■ Quoted text
1. - Studying in the US: Writing College Papers
This is the VOA Special English Education Report.
Today in our Foreign Student Series we discuss writing college papers. Writing a term paper, research paper or essay for a college class is a kind of academic writing. Academic writing among professionals is a way to create new knowledge.
A professor assigns students to write a paper. The students examine an issue, review what is already known, think about what they have learned and come to some conclusion.
This means that each student-writer must present information and also take a position. The student might support an idea, question it or even disprove it. Or the writer could show how the subject may be understood better or in a different way than it has been. And the student must support the position with evidence.
Cultural differences may interfere when international students try to write this way. Writing teachers say students in many countries have learned to write beautiful descriptions about something without ever stating the main idea. American college students are expected to state their main idea at the beginning of the paper.
In other cultures, paragraphs may be organized to build toward the main idea, which is revealed at the end. But in the United States, the main idea of each paragraph should be in the first sentence. Another difference is about writing style. Other cultures may use lots of descriptive words. But American English values short, strong sentences.
Teachers at the writing center at Purdue University in West Lafayette, Indiana work with students to improve their writing. Graduate tutor Lars Soderlund says non-native English speakers generally have some trouble with English grammar.
He says their sentences may be too long. Or they incorrectly use articles such as "a", "an" and "the." He also says non-native speakers generally use too much emotional language and give too many details before getting to the main idea.
The associate director of the writing center, Tammi Conard-Salvo, says international students should look online for materials that explain the kind of writing they will be required to do. They should ask their professors for help. Most colleges have a writing center where they can get free individual help with their work.

■ Dataset content
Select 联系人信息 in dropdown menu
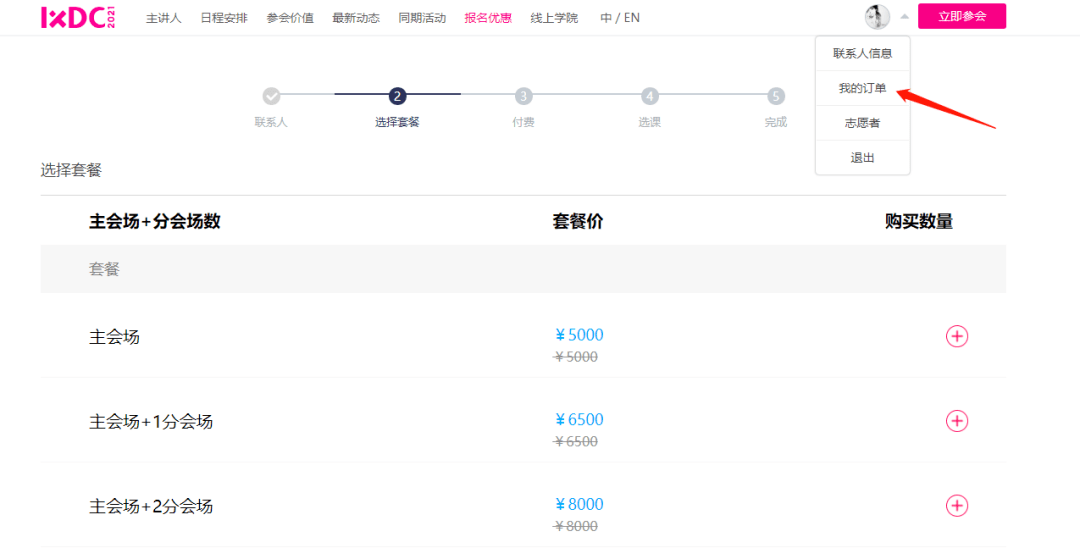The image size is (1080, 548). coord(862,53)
--
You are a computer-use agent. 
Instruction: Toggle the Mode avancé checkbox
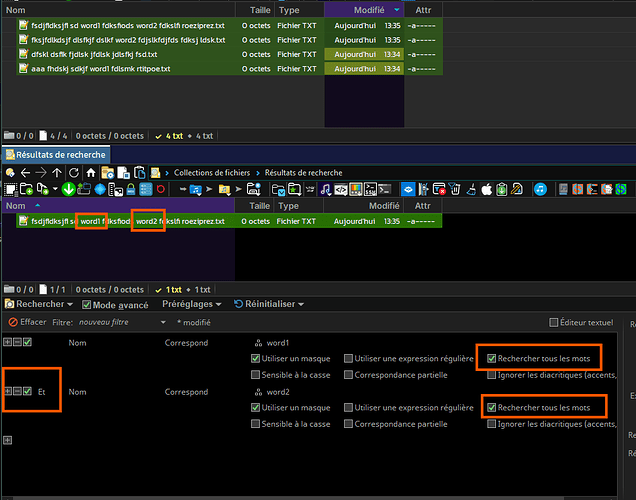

■ Stated problem A
Please output everything in the report on writing college papers from "Today in our" down to "position with evidence.", copying it word for word.
■ Stated problem B
Answer these from the report on writing college papers, one line each:
(i) In the United States, which sentence of a paragraph should hold its main idea?
(ii) Which articles does Lars Soderlund say non-native speakers use incorrectly?
(iii) Where can students at most colleges get free individual help with their work?
■ Stated problem C
Using the report on writing college papers, explain in one to three sentences why international students may have trouble writing the way American college papers require.

■ Exercise result A
Today in our Foreign Student Series we discuss writing college papers. Writing a term paper, research paper or essay for a college class is a kind of academic writing. Academic writing among professionals is a way to create new knowledge.
A professor assigns students to write a paper. The students examine an issue, review what is already known, think about what they have learned and come to some conclusion.
This means that each student-writer must present information and also take a position. The student might support an idea, question it or even disprove it. Or the writer could show how the subject may be understood better or in a different way than it has been. And the student must support the position with evidence.

■ Exercise result B
(i) The first sentence.
(ii) "a", "an" and "the."
(iii) A writing center.

■ Exercise result C
Cultural differences may interfere. Students in many countries have learned to write beautiful descriptions without ever stating the main idea, or to build toward a main idea revealed at the end. American college students are expected to state their main idea at the beginning of the paper.